Jamais on ne  dira assez combien  le choix des mots importe dans les batailles politiques.  Hélas  la paresse intellectuelle  qui règne dans les milieux  de droite  empêche qu’ils s’en rendent compte.
Cela vaut aussi pour les patriotes adversaires de l’Europe de Bruxelles qui ne  sont pas tous  de ce bord.
Cela fait quarante ans  que les intéressés dénoncent comme des perroquets l’Europe  fédérale, l’Europe fédérale. Mais pourquoi  fédérale ? Parce qu’a   apriori  une union de nations  est une fédération. Parce que surtout  les partisans de cette formule se sont  donné  ce qualificatif. Un qualificatif gentil : fédérer, c’est réunir, c’est tisser des liens.

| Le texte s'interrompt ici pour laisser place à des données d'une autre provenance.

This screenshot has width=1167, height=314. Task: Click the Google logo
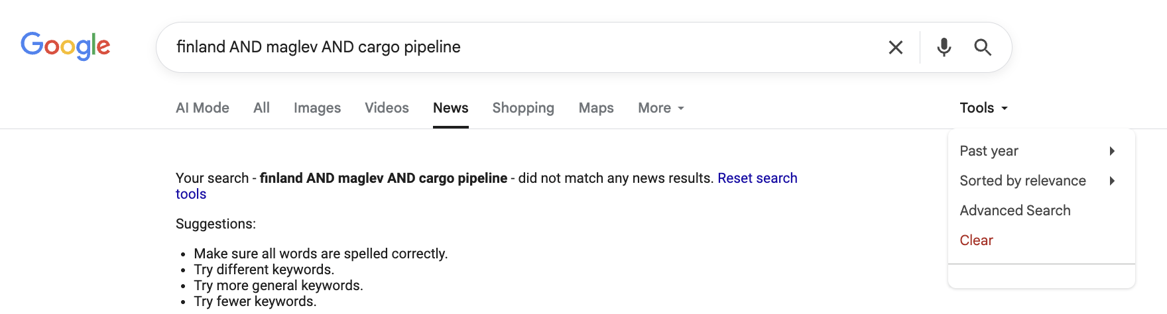(65, 46)
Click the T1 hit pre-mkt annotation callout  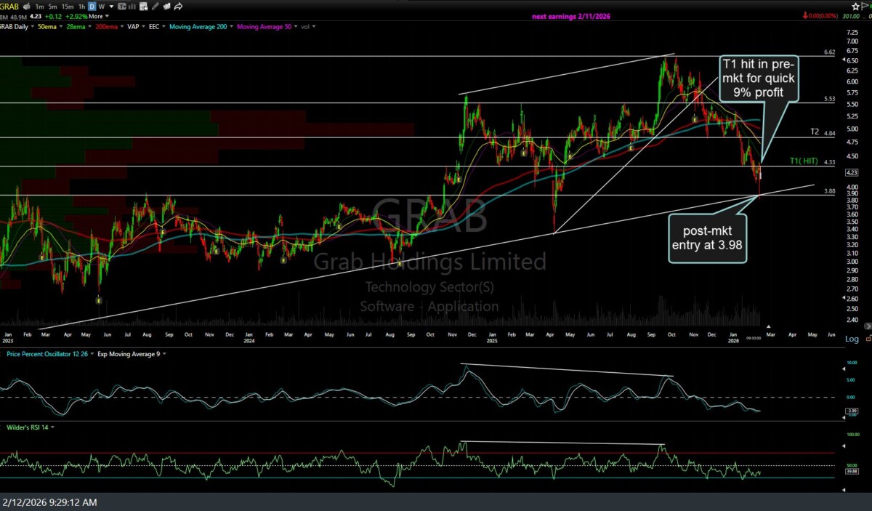click(756, 79)
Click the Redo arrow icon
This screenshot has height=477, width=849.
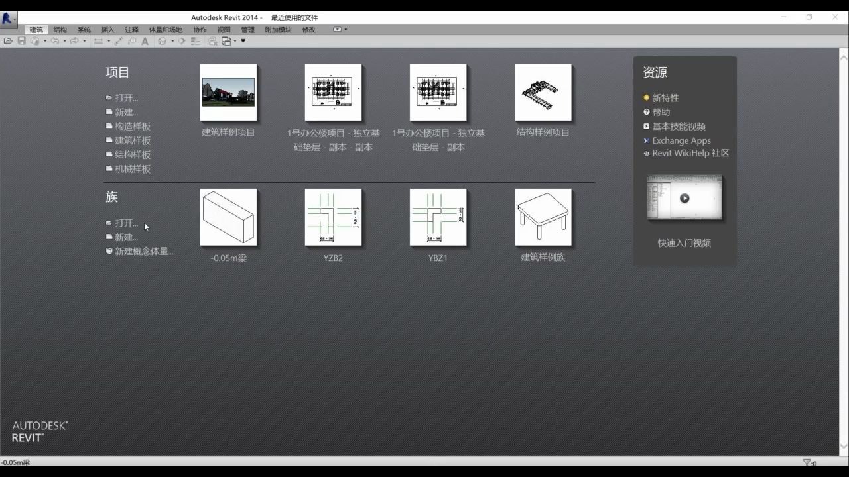click(74, 40)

Or non seulement l’utilisation de ce mot est maladroite : on ne donne jamais un nom valorisant  à son adversaire : le général de Gaulle dont  le moindre talent n’était pas  la communication l’avait compris : il ne parlait jamais  d’Europe fédérale mais d’Europe supranationale, ce qui évoque une machinerie lourde et oppressive, beaucoup moins sympathique qu’une fédération.

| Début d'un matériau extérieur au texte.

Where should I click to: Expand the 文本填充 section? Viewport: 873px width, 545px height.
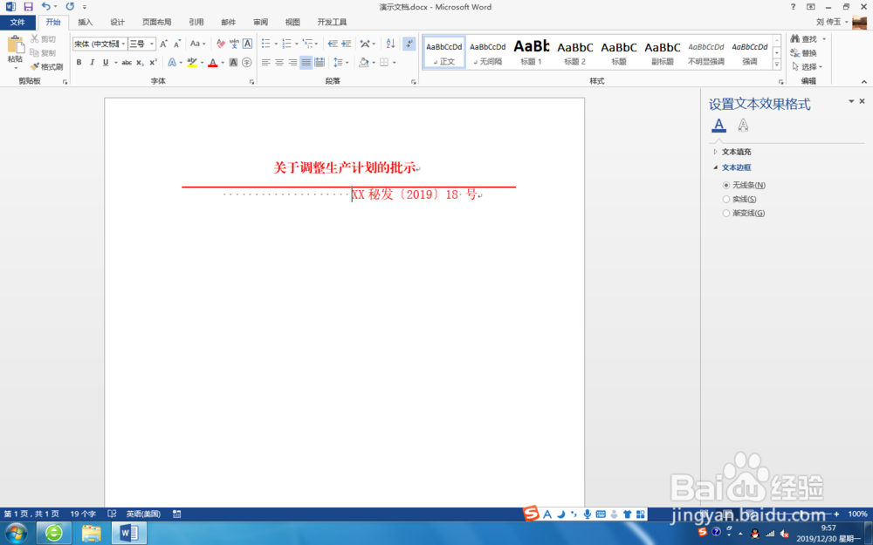pos(735,151)
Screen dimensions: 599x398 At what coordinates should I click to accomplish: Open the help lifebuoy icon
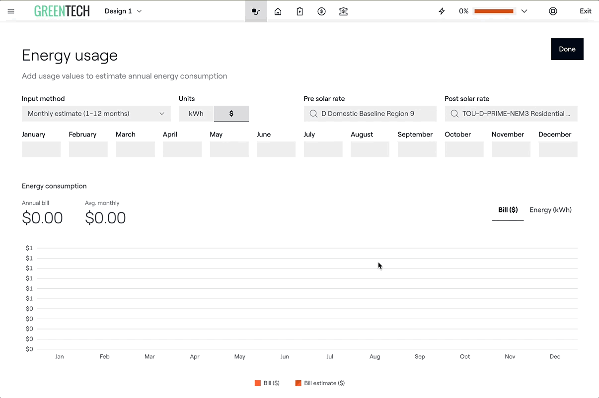coord(553,11)
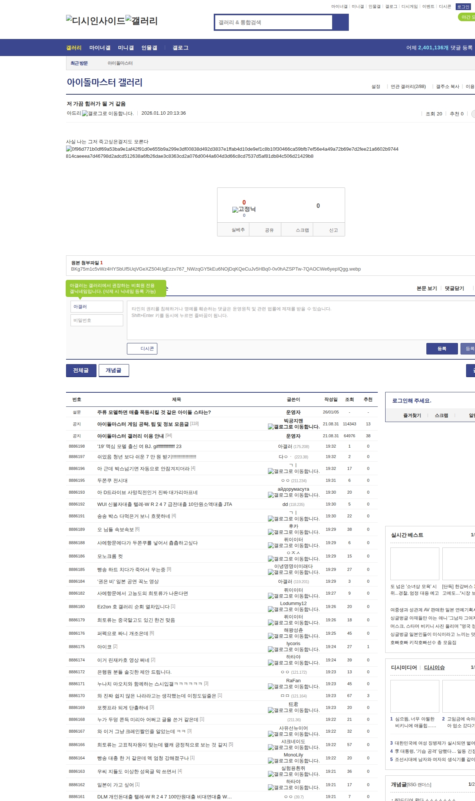Image resolution: width=475 pixels, height=801 pixels.
Task: Expand the 연관 갤러리(2/88) list
Action: [408, 86]

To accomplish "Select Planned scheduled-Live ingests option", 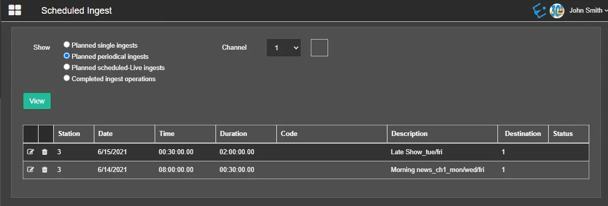I will point(66,67).
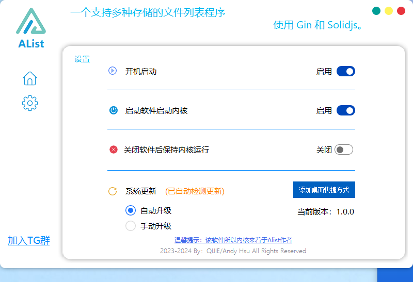
Task: Open the Home page from sidebar
Action: (30, 78)
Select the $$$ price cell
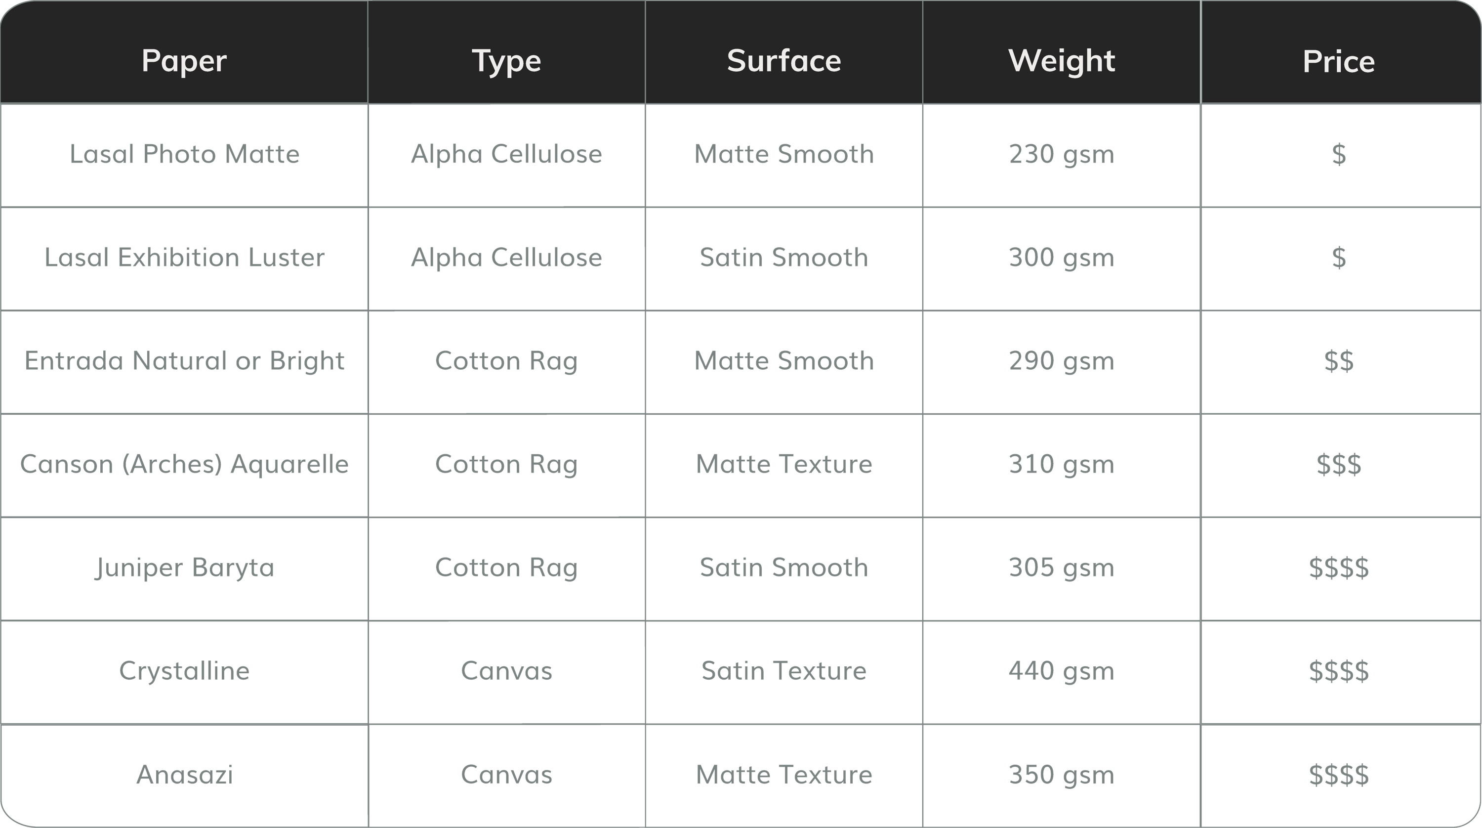Viewport: 1482px width, 828px height. [1340, 464]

Le mot de fédéralisme  n’est pas seulement  de la mauvaise communication, il est  faux. C’est  d’ailleurs un principe éthique    méconnu  que la meilleure communication  est , la plupart du temps,  de  dire tout simplement  la vérité,  ce qui ne va pas de soi car beaucoup , faute de réflexion , lui préfèrent des formules toutes faites.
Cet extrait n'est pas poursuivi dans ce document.